Are doctors already doing this?
Some are, some aren’t. The creation of PMHs and PCNs is an evolving area of work in BC.
Some doctors are using EMR data for proactive, preventative care. Others may be getting support from allied health care providers located in their practice or in the community.
In many rural areas of BC doctors already work in this way. Primary care is integrated with the community care, and doctors work closely with other doctors and health care providers as a team.
What will stay the same?
The changes to primary care build on work that physicians have been leading for the last decade, including through A GP for Me, residential care initiatives and the GPSC fee incentives. The GPSC support for full service family practice with emphasis on attachment and longitudinal patient care relationships continues. Some communities and practices –particularly in rural areas– already work this way to a great extent.
Enabling a greater use of teams of health care professionals in primary care supports GPs to spend time on diagnoses, patient relationships and longitudinal care, freeing up GPs for what brought them into the medical profession in the first place, and to do the work they love to do.
What do doctors think of this work?
Physicians said through the GPSC Visioning consultation in 2015 that they are open to new and different ways of practicing so they can provide the best care possible for their patients, while achieving a healthy work-life balance. We also know that newer doctors want to practice in more flexible, team-oriented work environments.
How does a practice pay for these changes?
Targeted tools, resources and teams for practices and divisions are provided by the GPSC programs like the Practice Support Program and Doctors Technology Office.
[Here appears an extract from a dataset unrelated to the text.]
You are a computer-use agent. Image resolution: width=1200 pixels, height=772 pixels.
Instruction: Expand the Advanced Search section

Practice-level incentive fee are available for panel management.
$250,000 has been provided for each division of family practice from GPSC to resource PCN development and change management in their communities.
Over time, the Ministry of Health will fund allied health and other providers to establish inter-professional teams.
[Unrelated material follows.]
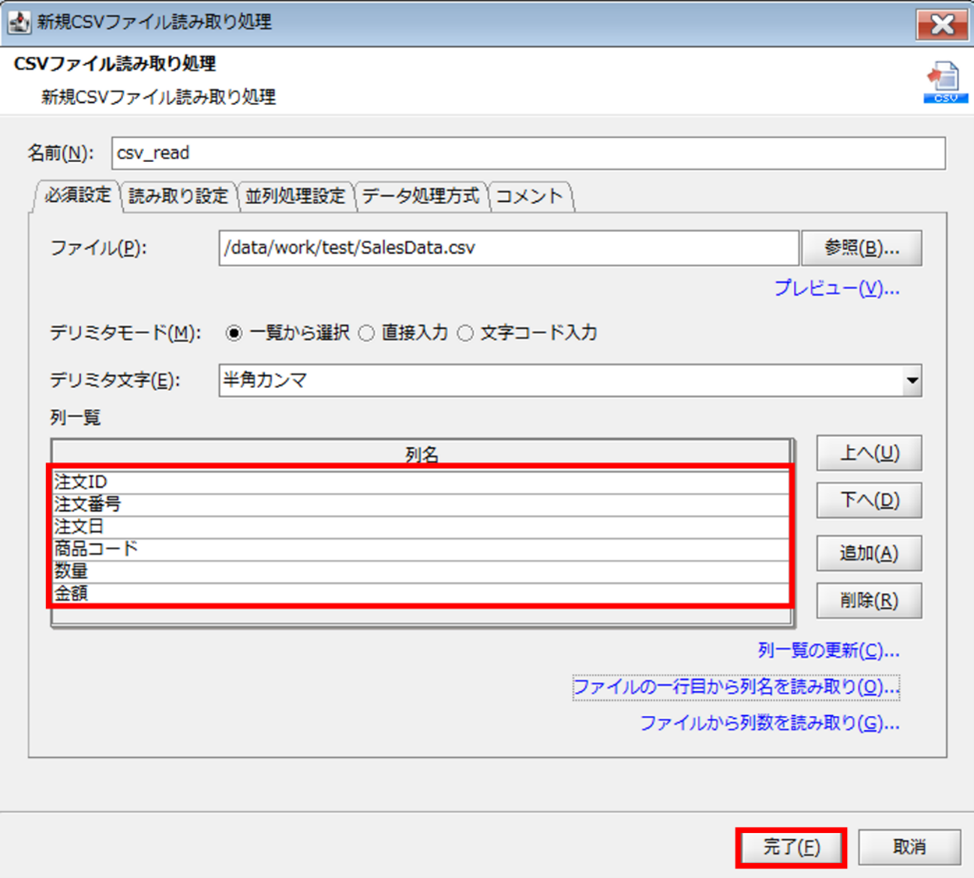The width and height of the screenshot is (974, 878).
Task: Move column up with 上へ button
Action: (x=868, y=454)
Why is it important to assess the practice's panel when establishing PMHs and PCNs?
Doctors can use their EMR data to identify the kind of team-based support they need in their patient medical home.
They can work with other doctors and the local division to determine what kinds of supports the community needs as whole, when establishing PCNs.
Read more about panel management.
When is the work happening?
The creation of PMHs and PCNs are an emerging area of work in BC.
Divisions of family practice and health authority partners have started the work to create PCNs in some BC communities. Other communities will follow.
Transformation of the health care system will not happen overnight, but in stages, as GPs and divisions and health authority partners work out new models of care, and new ways for providers to work together.
How can GPs get involved?
The best place to start is by identifying supports that you need for your patients through the process of panel management, through which you can:
- Use EMR data to know and plan for your patients’ needs.
- Identify team-based supports that would help you.
- Connect with other GPs to plan for mutual patient supports in the community.